`Undiscovered Country': a witty but dry study of Victorian love Undiscovered Country Play by Arthur Schnitzler, adapted by Tom Stoppard. Directed by Nikos Psacharopoulos.

In the middle of Arthur Schnitzler's play ``Undiscovered Country'' a character explains his relationship to his estranged wife: ``I loved her so much and I was still capable of deceiving her.'' These twin but contradictory emotions -- love and deceit -- form the core of the Austrian playwright's work. Written in 1911 as ``Das Weite Land'' and adapted into English by British playwright Tom Stoppard in 1979, ``Undiscovered Country'' is a clinical study of love and of love gone awry. A contemporary of fellow Austrian Sigmund Freud, Schnitzler attempts to articulate the usually unexamined yet powerful emotions driving much of human behavior.

It is not difficult to see why the work, a witty dialectic undertaken by the privileged upper middle classes regarding the duality and fallibility of human actions, appealed to Stoppard. ``Lies,'' says one of the play's protagonists. ``It's called bluff. It's all part of the fun.'' While not as compelling as works by Swedish playwright August Strindberg and not nearly as witty as Stoppard's own work, Schnitzler's play makes for an ambitious original if not wholly successful first production of the season at the Williamstown Theatre Festival.

Set in turn-of-the century Vienna, the play tracks the relationships of Friedrich Hofreiter, a middle-aged industrialist and philanderer. His wife, Genia, inexplicably remains faithful to her dallying spouse -- until a young pianist and friend of her husband's kills himself over her refusal to become his mistress. The play opens in the aftermath of this suicide. This action incites Friedrich to wrath -- not for reasons of scandal -- but because he believes his wife responsible for the death. Their exchange, rife with typical Stoppardian repartee -- ``What should I be reproached for, my faithfulness?'' asks Genia -- sets the stage for Schnitzler's larger argument that both virtue and faithlessness portend unhappiness, even tragedy. ``We try to bring order into our lives. . . . The natural condition is chaos,'' says another character.

While Schnitzler peppers his play with a few characters antithetical to that premise, particularly Dr. Franz Mauer, the playwright insufficiently dramatizes the argument. Nearly all consequential actions and decisions occur offstage. For instance, we never see or hear Genia's subsequent decision to acquire a lover until they are in the throes of goodbyes.

Undoubtedly aided by Stoppard's keen ear for dry philosophical argument, whetted by wit, Schnitzler's dissection of human behavior occasionally rises from the merely intellectual into the emotional. Aided, too, by the steady hand of Williamstown Theatre Festival artistic director Nikos Psacharopoulos, who has selected Schnitzler's ``La Ronde'' as the third WTF offering this season, the play frequently lifts into the dramatic.
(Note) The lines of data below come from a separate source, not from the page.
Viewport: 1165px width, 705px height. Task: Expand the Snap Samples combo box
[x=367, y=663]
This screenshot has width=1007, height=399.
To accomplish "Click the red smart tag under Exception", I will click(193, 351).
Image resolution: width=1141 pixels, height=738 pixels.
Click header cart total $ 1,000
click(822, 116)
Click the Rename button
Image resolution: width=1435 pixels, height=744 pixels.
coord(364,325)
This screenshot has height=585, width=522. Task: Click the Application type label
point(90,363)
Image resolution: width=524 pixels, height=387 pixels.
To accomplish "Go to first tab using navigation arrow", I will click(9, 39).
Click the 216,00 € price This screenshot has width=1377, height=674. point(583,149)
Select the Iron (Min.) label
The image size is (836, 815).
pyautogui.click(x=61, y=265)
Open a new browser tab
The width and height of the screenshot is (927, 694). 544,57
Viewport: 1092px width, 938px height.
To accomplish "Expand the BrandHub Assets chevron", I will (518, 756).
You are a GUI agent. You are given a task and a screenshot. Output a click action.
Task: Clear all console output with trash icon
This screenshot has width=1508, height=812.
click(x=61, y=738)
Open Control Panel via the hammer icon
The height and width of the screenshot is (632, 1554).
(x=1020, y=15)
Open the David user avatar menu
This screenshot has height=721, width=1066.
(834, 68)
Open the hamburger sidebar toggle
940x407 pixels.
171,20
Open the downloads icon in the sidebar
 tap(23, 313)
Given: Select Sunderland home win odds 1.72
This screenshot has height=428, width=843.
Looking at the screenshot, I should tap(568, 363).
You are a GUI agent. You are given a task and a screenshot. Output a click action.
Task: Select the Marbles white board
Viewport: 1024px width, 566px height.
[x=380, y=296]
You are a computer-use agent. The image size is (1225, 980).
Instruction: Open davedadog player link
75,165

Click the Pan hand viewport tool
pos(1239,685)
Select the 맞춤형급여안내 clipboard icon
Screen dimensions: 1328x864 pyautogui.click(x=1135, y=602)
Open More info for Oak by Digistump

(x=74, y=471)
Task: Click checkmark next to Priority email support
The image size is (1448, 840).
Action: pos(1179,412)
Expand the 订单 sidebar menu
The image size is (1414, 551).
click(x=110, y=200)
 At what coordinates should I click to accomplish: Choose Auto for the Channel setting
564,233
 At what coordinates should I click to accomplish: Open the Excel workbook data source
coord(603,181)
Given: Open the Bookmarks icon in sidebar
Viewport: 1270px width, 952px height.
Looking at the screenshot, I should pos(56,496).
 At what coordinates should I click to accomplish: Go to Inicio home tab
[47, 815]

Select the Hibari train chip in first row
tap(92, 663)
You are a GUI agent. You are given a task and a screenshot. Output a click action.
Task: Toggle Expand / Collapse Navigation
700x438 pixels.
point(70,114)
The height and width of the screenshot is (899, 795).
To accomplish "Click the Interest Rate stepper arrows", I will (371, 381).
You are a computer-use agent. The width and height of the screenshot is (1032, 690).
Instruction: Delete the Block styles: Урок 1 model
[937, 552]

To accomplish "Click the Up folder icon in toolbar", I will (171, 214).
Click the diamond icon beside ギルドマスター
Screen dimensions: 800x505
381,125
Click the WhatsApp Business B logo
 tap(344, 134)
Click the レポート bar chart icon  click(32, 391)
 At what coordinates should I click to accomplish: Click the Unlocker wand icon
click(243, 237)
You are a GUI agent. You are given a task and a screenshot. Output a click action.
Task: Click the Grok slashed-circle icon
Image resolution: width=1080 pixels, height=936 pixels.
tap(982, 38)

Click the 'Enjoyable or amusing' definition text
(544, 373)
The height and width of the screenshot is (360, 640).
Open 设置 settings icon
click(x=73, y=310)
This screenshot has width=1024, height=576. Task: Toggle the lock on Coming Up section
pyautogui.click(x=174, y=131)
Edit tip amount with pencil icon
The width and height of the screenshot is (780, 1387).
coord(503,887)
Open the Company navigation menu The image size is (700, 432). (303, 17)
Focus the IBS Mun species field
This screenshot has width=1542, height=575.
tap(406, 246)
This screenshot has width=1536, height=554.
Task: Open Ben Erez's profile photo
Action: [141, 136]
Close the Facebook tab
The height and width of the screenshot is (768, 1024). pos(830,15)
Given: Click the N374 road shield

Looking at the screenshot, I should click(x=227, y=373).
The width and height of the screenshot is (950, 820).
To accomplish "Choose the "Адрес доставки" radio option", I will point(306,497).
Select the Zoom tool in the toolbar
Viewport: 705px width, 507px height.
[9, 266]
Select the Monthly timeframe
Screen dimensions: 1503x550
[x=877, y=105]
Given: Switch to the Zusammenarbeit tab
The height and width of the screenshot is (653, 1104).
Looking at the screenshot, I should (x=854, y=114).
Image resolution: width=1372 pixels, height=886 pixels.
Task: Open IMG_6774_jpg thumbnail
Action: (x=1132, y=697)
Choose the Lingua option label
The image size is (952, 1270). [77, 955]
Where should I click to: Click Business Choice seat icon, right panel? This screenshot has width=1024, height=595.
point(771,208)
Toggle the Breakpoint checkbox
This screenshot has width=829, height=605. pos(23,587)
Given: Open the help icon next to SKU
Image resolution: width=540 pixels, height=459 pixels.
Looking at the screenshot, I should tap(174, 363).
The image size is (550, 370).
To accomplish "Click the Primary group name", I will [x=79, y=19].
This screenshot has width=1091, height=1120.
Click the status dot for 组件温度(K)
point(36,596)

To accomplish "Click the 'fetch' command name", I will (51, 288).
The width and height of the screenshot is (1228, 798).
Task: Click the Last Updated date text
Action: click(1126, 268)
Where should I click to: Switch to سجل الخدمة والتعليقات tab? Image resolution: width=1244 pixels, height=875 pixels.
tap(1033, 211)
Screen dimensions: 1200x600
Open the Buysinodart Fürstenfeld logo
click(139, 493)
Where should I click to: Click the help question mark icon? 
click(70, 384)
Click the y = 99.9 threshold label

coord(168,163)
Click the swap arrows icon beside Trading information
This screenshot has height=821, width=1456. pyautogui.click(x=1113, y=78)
This is due in no small way to Blythe Danner's portrayal of Genia. Her final scene with James Naughton as Friedrich is clearly the evening's most riveting.

But Stoppard, Psacharopoulos, and Danner aside, ``Undiscovered Country'' never truly transcends the dialectical. This is due in no small part to Schnitzler's own shortcoming. His use of 38 characters, particularly in the Lake Vols hotel scene and the recurrent tennis match, is questionable. And Schnitzler's avidity for discussing rather than dramatizing is only compounded by several opaque performances, particularly Peter Riegert, who turns the good Dr. Mauer into a stalwart but ungalvanized moral force.

Teri Garr as Adele Natter, one of Friedrich's discarded amours, is little better. With the exception of Lalia Robins's nuanced, controlled performance as Erna, a younger lover of Friedrich's, the other characters are on stage all too briefly, and several are used only for humor. As the play's other protagonist, Mr. Naughton has occasionally fine moments, but his timing is not especially suited to Stoppard's flick-of-the-wrist humor and frequently his lines descend to declamatory rhetoric. The cast with the exception of Danner never catches the spirit of these people, ``made wretched by jealousy, lust.''

The handsome and intricate sets by David Jenkins are airy and oaken by turns and wonderfully suited to the play's feel. Jennifer Von Mayrhauser's costumes -- high-necked Victorian gowns, lederhosen, and omnipresent tennis whites -- do the same.